Paper 1 presents a significant experimental breakthrough in quantum hardware by realizing a large-scale (191-mode) 2D continuous-variable cluster state in the microwave domain. This experimental demonstration directly advances the physical feasibility of scalable measurement-based quantum computing. In contrast, Paper 2 offers a theoretical, simulation-based algorithmic solution for quantum network routing. Experimental hardware advancements like those in Paper 1 typically have a more profound and immediate foundational impact on the quantum computing field than high-level networking algorithms.
Paper 2 demonstrates the first experimental realization of 2D continuous-variable cluster states in the microwave domain using 191 frequency modes, which is a significant milestone for measurement-based quantum computing with superconducting circuits. This bridges CV quantum information with microwave quantum technologies, opening pathways toward scalable quantum computation. While Paper 1 provides useful theoretical simplifications for coherent feedback H∞ control of quantum systems, it is primarily an incremental methodological improvement. Paper 2's experimental novelty, scalability implications, and relevance to multiple quantum computing architectures give it broader and higher impact potential.
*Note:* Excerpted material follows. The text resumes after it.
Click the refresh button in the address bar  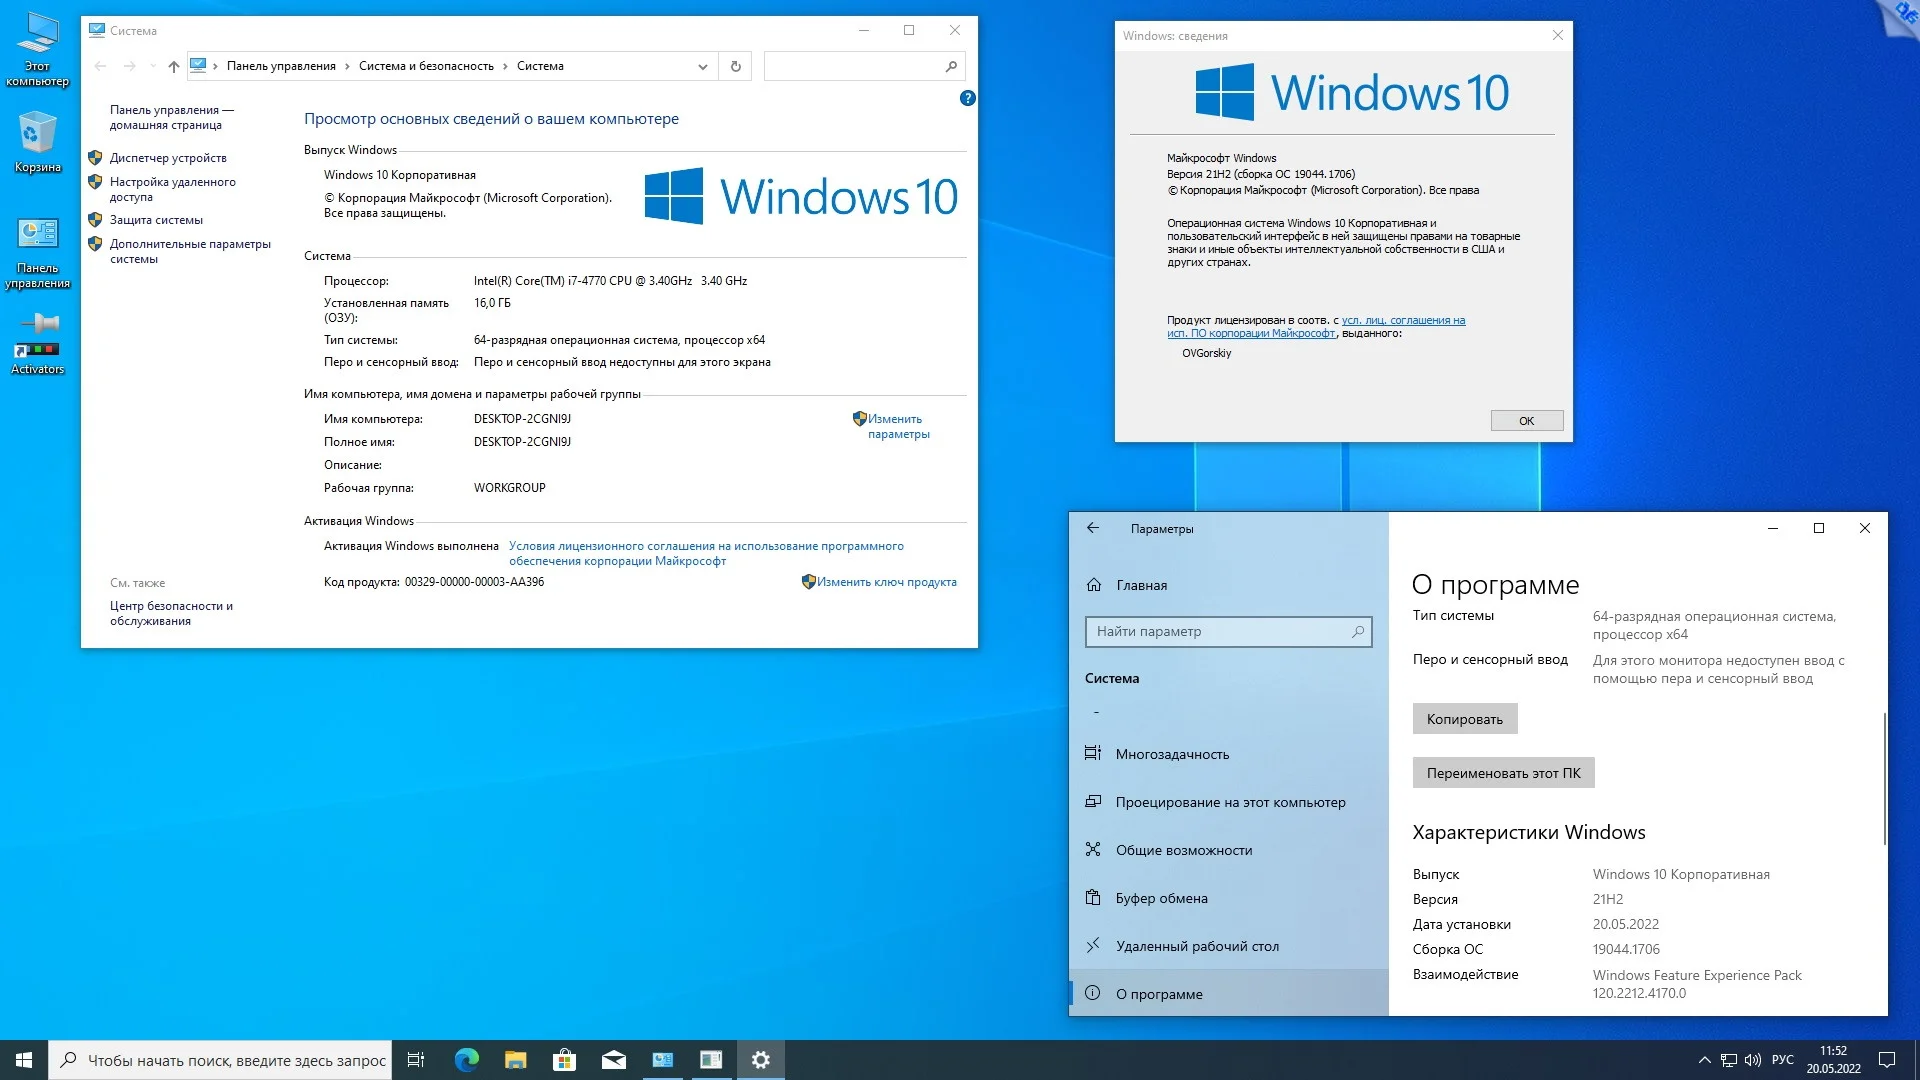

Paper 2 presents an experimental realization of two-dimensional continuous-variable cluster states in the microwave domain, a significant milestone for scalable measurement-based quantum computing using superconducting circuits. Its practical demonstration of engineering complex entangled states directly advances quantum computing hardware and applications. While Paper 1 provides valuable theoretical insights into quantum Hilbert-space fragmentation and many-body dynamics, Paper 2's tangible experimental results offer more immediate real-world utility and broader impact across the rapidly growing field of quantum information science.
Paper 1 demonstrates the first experimental realization of 2D continuous-variable cluster states in the microwave domain using Josephson Parametric Amplifiers, which is a significant milestone for measurement-based quantum computing with superconducting circuits. It combines novelty (2D CV cluster states in microwaves), experimental demonstration (not just theory), and broad impact across quantum computing and quantum information. Paper 2 proposes a theoretically simpler receiver for quantum ranging but remains a proposal without experimental validation, and targets a narrower application domain (quantum radar/ranging).